L'appello dell’attore americano Richard Gere, salito a bordo dell'Open Arms per offrire aiuti e solidarietà, è stato seguito oggi dall’attore spagnolo Antonio Banderas il quale ha definito “un orrore” la situazione di stallo di questa nave, ormai da tanti giorni al largo dell’isola di Lampedusa, a causa del divieto imposto dal Ministro dell'Interno. A bordo della Open Arms ci sono 160 migranti e le condizioni di salute di alcuni di loro sembrano che si stiano aggravando. Tre di loro, con sospetta tubercolosi e polmonite, sono stati evacuati con urgenza: fra loro una donna di 32 anni, con un tumore al cervello.
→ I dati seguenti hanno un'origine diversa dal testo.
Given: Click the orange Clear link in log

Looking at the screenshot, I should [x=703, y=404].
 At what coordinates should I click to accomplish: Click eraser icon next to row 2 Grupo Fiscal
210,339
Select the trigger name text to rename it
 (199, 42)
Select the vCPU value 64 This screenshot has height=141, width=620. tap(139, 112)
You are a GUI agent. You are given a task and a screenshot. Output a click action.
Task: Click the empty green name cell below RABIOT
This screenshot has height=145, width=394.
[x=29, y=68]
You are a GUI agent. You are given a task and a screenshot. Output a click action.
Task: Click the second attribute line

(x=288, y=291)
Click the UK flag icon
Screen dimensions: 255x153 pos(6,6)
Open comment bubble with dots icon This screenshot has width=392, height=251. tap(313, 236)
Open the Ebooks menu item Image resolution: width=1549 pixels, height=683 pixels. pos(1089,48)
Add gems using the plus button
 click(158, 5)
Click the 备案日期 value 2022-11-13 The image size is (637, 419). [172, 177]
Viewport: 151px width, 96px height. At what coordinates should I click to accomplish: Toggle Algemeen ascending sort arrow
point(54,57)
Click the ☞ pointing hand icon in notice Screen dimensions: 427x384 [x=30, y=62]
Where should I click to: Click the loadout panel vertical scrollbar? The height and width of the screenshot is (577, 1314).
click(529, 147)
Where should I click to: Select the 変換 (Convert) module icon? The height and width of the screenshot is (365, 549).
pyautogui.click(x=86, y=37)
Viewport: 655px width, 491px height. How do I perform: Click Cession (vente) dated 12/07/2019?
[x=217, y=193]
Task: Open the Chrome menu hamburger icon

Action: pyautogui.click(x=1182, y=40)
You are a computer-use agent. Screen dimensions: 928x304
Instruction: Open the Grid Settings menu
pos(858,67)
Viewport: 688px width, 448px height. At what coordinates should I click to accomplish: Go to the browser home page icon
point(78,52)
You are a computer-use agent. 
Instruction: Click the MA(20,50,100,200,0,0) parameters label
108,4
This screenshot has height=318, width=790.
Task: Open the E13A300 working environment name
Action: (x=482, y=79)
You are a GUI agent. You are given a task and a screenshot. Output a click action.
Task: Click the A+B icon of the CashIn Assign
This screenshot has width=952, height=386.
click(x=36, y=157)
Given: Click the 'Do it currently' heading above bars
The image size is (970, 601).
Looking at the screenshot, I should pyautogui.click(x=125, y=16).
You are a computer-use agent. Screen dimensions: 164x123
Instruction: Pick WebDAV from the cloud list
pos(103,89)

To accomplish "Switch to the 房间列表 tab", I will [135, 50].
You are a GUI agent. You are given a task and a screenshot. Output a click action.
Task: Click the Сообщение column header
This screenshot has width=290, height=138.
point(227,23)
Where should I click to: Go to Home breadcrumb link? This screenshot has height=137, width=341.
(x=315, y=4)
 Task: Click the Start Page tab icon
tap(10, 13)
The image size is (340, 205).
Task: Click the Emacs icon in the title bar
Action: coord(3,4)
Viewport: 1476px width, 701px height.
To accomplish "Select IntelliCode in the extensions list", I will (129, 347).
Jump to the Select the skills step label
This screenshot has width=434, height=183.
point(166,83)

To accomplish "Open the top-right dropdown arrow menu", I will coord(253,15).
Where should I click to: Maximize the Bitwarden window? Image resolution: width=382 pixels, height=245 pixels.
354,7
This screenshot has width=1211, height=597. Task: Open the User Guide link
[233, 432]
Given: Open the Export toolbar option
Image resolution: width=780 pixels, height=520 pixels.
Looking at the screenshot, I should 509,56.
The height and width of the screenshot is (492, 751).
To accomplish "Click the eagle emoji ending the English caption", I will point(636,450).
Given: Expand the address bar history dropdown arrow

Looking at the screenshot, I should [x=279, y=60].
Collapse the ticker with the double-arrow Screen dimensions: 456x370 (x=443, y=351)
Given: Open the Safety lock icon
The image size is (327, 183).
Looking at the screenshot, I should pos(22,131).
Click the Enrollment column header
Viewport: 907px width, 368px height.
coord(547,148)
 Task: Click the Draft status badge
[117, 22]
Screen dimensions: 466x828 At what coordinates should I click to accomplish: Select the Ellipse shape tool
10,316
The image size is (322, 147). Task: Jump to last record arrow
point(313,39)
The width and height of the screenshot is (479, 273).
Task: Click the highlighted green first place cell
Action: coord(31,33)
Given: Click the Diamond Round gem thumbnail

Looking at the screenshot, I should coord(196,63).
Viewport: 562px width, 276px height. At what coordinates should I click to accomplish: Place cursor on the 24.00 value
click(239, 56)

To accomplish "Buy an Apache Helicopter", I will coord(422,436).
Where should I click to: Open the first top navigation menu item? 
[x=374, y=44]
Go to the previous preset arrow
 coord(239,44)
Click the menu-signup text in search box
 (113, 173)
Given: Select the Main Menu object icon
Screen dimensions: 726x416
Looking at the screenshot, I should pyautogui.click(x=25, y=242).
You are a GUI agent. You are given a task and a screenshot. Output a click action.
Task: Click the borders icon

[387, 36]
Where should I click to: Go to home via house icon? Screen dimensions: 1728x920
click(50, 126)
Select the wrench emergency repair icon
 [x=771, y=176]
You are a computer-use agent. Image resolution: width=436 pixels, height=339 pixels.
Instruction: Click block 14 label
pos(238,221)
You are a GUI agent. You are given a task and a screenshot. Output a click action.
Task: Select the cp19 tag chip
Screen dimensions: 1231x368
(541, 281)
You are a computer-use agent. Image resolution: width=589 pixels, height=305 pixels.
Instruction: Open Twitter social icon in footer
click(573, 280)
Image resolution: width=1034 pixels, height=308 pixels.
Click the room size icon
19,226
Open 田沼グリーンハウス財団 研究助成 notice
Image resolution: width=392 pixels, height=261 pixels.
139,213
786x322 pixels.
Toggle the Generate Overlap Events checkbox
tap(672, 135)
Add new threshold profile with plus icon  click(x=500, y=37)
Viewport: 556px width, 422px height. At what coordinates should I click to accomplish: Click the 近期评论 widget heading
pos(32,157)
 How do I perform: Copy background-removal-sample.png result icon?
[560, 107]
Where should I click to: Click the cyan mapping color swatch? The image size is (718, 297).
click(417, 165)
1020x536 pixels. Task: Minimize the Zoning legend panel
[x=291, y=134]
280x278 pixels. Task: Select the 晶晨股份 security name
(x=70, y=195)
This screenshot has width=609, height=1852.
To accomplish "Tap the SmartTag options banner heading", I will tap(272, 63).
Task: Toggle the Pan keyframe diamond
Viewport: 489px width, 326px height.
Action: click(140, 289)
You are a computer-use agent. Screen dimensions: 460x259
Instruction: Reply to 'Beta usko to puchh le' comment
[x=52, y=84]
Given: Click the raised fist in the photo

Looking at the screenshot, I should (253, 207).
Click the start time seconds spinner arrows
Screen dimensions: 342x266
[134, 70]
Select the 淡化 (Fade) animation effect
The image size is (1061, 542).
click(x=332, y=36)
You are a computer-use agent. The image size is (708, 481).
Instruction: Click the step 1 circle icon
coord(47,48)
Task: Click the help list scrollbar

E dopo un rapido esame tra Italia e Malta sulla preoccupante situazione, otto migranti sono stati portati in elicottero a La Valletta, mentre un altro profugo sospettato di essere affetto da tubercolosi è stato trasportato a Lampedusa da una motovedetta della Guardia costiera italiana. La Procura della Repubblica di  Agrigento ha deciso di aprire un’inchiesta con l’ipotesi di reato di favoreggiamento dell’immigrazione clandestina. Nel frattempo, la "Ocean Viking" di Sos Méditerranée e Msf, in acque internazionali al largo della Libia. ha operato il suo terzo soccorso, prendendo a bordo altri 81 migranti che navigavano su un gommone precario. "Ora sono 251 le persone a bordo della Ocean Viking", ha scritto Medici Senza Frontiere in un tweet, dopo aver già salvato altre 85 persone bloccate sulla stessa nave, a causa del divieto di ingresso in acque italiane, secondo quanto previsto dal decreto sicurezza-bis. Il Ministro dell’Interno Matteo Salvini ha scritto al governo norvegese, Stato di cui la nave batte bandiera, sollecitandolo ad indicare nel più breve tempo possibile un porto dove poter fare attraccare la nave con i migranti a bordo.